Linear systems, spectral curves and determinants (2409.15826v1)

Abstract: Let $(-A,B,C)$ be a continuous time linear system with state space a separable complex Hilbert space $H$, where $-A$ generates a strongly continuous contraction semigroup $(e^{-tA})_{t\geq 0}$ on $H$, and $\phi (t)=Ce^{-tA}B$ is the impulse response function. Associated to such a system is a Hankel integral operator $\Gamma_\phi$ acting on $L^2((0, \infty ); C)$ and a Schr{\"o}dinger operator whose potential is found via a Fredholm determinant by the Faddeev-Dyson formula. Fredholm determinants of products of Hankel operators also play an important role in the Tracy and Widom's theory of matrix models and asymptotic eigenvalue distributions of random matrices. This paper provide formulas for the Fredholm determinants which arise thus, and determines consequent properties of the associated differential operators.

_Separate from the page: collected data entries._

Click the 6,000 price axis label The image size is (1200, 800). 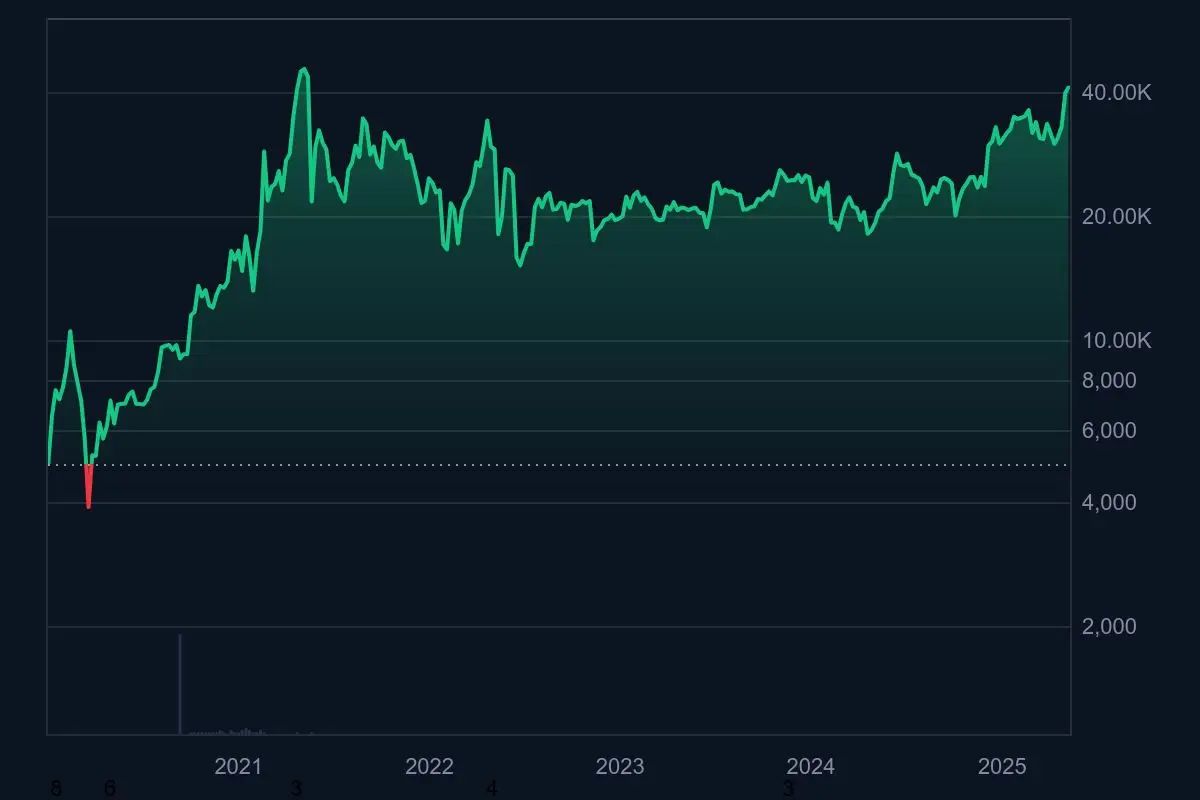tap(1110, 431)
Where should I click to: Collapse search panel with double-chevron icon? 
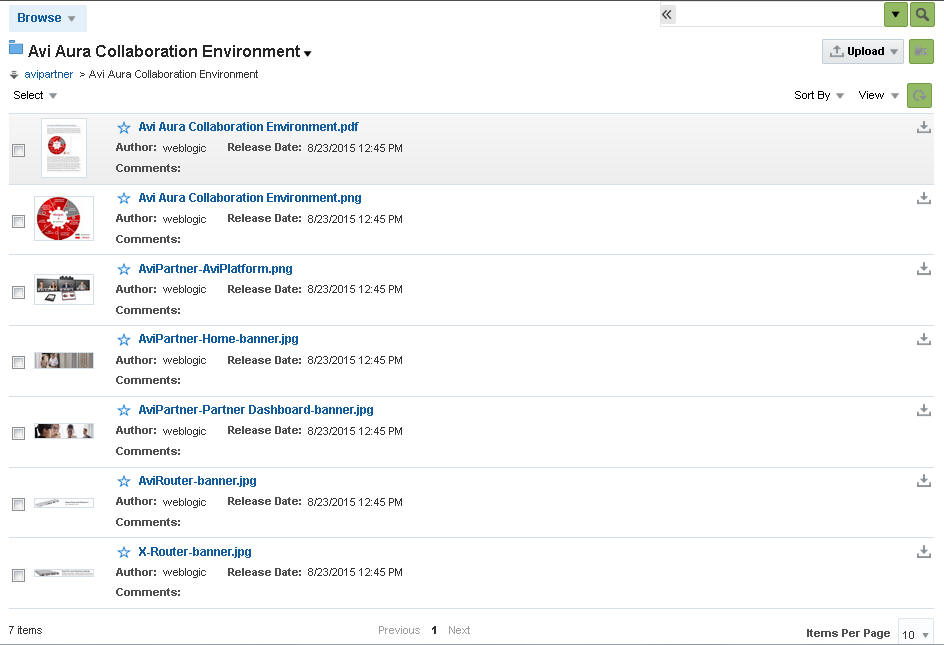pos(668,14)
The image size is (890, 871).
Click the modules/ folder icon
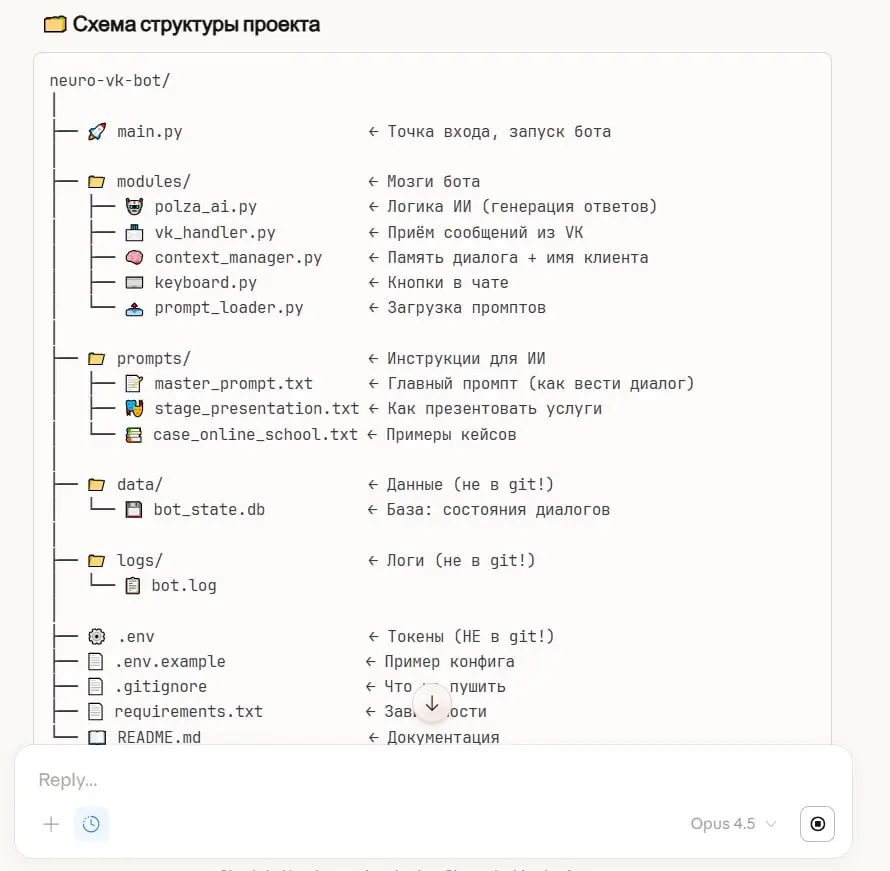pos(96,182)
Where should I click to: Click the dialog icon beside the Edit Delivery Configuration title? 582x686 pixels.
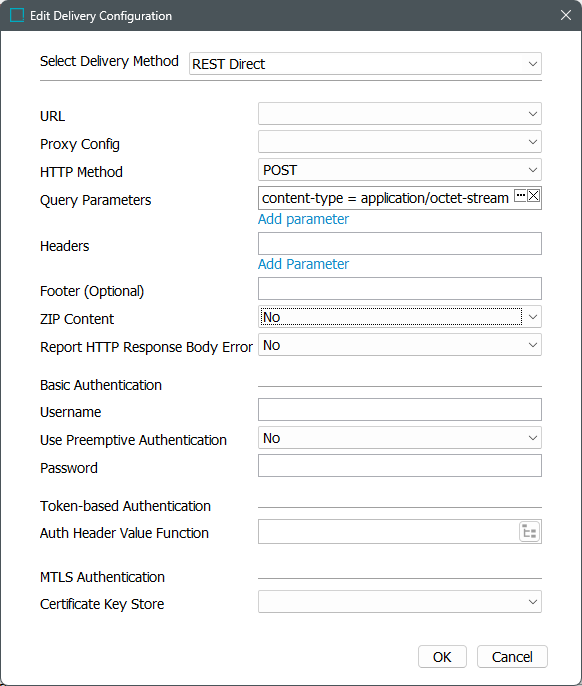coord(17,15)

We prove a spectral theorem for self-adjoint linear systems that have scalar input and output: the entries of Kodaira's characteristic matrix are given explicitly with formulas involving the infinitesimal Darboux addition for $(-A,B,C)$. Under suitable conditions on $(-A,B,C)$ we give an explicit version of Burchnall-Chaundy's theorem, showing that the algebra generated by an associated family of differential operators is isomorphic to an algebra of functions on a particular hyperelliptic curve.